▸ GOAL OF THE EXERCISE
Convert the stretch of the records from the start through the line containing "pos(215,81)" into a Markdown table with the columns No. and Line, numbering each row and leaving out blank lines.

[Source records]
——————————

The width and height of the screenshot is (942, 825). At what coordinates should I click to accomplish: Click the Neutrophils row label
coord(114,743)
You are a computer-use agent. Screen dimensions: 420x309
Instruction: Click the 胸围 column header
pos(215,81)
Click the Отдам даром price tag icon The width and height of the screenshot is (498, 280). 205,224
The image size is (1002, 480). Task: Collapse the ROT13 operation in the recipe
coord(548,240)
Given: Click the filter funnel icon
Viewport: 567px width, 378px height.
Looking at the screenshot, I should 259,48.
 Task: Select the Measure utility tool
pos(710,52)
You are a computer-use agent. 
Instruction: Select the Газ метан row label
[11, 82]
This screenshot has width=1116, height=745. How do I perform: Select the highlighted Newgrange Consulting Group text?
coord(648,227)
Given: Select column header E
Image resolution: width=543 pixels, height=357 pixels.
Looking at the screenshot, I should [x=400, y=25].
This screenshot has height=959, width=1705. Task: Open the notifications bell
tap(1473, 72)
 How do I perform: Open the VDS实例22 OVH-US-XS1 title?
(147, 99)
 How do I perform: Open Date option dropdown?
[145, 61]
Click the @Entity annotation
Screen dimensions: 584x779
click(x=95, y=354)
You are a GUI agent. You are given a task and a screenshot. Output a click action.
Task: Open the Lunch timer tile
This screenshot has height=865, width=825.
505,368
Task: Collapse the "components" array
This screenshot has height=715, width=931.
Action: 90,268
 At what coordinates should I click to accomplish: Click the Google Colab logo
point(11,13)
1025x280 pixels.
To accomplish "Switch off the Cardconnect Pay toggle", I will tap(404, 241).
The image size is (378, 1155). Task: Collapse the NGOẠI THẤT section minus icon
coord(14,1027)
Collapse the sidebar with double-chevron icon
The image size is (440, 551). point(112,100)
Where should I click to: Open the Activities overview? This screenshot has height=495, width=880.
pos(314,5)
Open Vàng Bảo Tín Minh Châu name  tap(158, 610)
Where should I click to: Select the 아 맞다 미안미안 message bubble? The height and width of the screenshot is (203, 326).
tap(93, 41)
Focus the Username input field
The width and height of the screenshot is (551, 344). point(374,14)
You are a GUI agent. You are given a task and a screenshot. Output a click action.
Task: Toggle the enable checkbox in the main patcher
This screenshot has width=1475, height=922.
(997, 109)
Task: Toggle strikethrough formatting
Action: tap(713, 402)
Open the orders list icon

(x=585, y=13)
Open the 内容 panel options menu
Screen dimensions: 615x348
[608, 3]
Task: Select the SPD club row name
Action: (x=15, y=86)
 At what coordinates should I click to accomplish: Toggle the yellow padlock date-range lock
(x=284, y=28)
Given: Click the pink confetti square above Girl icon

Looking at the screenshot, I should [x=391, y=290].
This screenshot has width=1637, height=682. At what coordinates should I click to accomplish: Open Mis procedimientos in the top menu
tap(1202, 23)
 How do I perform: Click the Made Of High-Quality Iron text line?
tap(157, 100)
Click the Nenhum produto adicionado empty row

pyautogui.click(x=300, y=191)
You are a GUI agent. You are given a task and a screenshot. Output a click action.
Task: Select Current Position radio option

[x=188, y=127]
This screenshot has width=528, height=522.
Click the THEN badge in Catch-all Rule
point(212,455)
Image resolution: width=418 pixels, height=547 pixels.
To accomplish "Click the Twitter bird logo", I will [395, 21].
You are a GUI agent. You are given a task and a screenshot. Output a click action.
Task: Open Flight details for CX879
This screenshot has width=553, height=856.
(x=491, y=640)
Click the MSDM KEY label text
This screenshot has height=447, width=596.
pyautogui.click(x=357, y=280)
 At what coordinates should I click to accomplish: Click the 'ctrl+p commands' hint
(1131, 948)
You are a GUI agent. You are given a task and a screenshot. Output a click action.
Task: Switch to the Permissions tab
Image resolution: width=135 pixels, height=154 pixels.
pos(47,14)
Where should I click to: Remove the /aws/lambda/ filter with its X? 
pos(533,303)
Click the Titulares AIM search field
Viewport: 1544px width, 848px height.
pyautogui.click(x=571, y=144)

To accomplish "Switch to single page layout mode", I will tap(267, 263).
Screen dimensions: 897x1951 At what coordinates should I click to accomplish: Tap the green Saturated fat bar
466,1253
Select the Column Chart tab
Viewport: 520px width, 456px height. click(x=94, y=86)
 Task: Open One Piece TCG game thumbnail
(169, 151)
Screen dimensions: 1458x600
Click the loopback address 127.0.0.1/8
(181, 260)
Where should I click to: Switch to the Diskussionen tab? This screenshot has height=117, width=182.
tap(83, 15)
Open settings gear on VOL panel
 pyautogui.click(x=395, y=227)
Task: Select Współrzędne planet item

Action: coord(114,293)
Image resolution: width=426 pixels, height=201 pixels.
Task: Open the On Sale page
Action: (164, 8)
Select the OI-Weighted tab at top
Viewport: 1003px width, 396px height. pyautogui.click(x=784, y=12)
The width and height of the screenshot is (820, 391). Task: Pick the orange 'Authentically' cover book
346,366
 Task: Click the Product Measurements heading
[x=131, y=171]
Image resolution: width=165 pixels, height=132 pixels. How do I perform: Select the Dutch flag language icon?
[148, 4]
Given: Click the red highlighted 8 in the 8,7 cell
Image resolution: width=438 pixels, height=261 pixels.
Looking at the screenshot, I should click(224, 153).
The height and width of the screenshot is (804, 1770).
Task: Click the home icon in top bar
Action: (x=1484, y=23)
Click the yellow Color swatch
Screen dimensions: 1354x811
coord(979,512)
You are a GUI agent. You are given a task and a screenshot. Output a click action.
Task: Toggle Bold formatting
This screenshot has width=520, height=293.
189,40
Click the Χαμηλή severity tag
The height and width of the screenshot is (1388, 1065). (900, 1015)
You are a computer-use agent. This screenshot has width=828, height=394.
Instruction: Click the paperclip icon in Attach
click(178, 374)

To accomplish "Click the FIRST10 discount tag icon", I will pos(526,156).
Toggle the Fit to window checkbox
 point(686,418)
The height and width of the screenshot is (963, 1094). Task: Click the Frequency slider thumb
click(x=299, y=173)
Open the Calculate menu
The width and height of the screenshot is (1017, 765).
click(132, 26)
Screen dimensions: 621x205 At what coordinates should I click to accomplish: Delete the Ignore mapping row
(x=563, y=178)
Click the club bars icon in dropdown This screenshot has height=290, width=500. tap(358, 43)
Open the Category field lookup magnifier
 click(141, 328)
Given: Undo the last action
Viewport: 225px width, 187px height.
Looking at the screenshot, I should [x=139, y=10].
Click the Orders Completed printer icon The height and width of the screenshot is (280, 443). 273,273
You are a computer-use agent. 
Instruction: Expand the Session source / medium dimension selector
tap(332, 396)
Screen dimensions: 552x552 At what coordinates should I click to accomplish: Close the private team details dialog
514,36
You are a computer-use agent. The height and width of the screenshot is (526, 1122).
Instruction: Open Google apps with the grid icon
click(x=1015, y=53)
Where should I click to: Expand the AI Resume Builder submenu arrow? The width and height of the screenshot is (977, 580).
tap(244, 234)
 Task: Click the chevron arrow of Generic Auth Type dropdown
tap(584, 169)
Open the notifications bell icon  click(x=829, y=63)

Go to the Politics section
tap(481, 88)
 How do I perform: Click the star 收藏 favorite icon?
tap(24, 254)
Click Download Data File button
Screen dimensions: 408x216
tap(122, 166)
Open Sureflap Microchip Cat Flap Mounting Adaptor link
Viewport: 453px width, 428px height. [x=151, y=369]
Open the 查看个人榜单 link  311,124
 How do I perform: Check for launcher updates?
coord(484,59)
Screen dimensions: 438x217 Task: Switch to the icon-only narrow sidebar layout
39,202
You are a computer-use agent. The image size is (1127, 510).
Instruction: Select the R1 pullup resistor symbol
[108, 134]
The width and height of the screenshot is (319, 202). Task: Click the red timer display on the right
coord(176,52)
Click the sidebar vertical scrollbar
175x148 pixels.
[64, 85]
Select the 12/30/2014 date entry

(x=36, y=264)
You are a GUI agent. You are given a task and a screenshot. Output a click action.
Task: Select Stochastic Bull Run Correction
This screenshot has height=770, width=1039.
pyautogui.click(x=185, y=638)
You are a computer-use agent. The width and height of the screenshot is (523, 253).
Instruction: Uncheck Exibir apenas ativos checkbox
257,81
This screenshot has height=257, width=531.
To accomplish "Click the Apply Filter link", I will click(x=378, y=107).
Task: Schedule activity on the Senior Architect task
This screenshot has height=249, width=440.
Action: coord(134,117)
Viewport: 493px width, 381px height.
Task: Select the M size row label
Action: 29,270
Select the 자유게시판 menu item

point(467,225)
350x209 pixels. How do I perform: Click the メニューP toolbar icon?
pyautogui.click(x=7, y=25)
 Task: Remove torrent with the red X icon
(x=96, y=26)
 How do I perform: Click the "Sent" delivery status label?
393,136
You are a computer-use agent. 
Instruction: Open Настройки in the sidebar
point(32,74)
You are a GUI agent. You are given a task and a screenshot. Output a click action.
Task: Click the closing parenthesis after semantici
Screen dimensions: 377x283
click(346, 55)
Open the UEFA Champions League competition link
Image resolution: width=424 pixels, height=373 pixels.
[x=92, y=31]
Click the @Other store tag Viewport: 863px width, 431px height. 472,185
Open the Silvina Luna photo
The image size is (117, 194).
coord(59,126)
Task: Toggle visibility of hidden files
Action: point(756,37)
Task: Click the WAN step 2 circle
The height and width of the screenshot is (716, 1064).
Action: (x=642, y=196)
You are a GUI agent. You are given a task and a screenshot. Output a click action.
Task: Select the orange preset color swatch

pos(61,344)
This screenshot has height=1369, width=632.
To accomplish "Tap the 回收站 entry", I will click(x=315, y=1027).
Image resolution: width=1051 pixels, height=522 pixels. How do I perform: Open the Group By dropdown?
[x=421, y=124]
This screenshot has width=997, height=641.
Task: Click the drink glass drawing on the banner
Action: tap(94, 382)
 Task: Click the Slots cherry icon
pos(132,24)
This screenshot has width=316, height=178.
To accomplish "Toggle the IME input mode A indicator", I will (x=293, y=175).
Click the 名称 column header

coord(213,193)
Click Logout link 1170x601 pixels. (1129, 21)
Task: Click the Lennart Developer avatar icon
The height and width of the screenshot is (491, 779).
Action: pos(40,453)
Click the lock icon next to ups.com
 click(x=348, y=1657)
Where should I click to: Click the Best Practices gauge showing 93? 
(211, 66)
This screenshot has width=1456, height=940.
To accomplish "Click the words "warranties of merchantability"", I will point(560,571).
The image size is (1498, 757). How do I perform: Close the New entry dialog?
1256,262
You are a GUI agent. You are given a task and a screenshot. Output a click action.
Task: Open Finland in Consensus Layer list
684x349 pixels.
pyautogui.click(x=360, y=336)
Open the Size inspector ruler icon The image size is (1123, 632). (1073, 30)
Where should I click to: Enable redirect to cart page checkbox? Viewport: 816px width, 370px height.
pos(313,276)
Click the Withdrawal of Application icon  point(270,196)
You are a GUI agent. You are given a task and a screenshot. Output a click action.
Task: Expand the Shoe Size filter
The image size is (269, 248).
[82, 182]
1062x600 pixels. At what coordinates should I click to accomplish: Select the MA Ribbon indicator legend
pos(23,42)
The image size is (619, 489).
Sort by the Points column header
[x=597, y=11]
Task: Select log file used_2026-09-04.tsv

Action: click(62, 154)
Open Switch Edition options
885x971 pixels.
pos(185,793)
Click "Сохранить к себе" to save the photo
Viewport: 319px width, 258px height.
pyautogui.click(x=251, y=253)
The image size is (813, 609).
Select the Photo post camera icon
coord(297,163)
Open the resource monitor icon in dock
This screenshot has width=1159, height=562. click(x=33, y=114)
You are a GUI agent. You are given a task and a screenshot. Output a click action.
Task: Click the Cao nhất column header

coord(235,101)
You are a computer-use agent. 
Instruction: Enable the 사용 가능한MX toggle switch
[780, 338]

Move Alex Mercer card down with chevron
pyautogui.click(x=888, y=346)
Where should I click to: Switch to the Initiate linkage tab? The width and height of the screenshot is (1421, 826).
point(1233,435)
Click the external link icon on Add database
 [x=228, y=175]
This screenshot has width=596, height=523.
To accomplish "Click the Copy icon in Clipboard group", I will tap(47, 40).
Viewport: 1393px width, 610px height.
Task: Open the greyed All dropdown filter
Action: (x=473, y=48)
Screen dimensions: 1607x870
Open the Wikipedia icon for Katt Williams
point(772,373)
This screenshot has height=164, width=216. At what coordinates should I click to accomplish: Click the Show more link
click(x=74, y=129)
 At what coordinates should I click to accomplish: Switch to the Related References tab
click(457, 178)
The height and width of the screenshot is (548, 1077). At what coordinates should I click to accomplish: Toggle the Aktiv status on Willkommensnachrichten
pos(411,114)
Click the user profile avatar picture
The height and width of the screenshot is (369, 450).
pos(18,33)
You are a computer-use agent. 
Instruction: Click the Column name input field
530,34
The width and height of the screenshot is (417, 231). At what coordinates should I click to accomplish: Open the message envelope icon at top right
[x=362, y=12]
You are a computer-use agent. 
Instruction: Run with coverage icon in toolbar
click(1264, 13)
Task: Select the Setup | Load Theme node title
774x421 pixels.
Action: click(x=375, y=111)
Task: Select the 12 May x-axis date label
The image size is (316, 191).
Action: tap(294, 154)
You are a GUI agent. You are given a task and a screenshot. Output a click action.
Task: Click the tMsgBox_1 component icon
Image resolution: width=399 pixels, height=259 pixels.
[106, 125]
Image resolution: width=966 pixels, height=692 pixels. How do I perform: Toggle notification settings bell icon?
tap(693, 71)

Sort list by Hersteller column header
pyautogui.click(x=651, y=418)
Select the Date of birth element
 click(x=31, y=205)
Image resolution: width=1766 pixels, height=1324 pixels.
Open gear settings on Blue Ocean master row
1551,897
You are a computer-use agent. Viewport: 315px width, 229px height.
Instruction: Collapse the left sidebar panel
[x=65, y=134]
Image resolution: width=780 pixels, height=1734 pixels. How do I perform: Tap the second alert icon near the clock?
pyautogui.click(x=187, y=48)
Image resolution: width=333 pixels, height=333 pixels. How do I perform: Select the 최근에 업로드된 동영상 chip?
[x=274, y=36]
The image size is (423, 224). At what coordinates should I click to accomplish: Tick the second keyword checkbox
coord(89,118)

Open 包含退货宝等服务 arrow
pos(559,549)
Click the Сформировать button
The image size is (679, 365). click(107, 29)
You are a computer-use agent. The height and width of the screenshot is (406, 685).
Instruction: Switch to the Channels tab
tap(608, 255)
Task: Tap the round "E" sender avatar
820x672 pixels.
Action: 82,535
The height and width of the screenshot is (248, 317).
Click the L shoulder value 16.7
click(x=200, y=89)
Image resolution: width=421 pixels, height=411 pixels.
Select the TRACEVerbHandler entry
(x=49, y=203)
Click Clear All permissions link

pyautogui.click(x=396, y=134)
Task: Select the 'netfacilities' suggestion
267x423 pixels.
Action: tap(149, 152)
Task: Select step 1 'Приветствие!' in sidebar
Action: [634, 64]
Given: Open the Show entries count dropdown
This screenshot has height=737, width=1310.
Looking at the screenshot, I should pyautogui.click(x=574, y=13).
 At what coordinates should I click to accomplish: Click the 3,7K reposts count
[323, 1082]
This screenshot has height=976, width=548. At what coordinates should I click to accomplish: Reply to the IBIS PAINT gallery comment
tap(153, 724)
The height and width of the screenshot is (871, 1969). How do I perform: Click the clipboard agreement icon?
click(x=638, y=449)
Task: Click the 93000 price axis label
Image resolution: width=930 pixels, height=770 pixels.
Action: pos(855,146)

——————————

▸ RESPONSE TO THE EXERCISE
| No. | Line |
|---|---|
| 1 | The width and height of the screenshot is (942, 825). At what coordinates should I click to accomplish: Click the Neutrophils row label |
| 2 | coord(114,743) |
| 3 | You are a computer-use agent. Screen dimensions: 420x309 |
| 4 | Instruction: Click the 胸围 column header |
| 5 | pos(215,81) |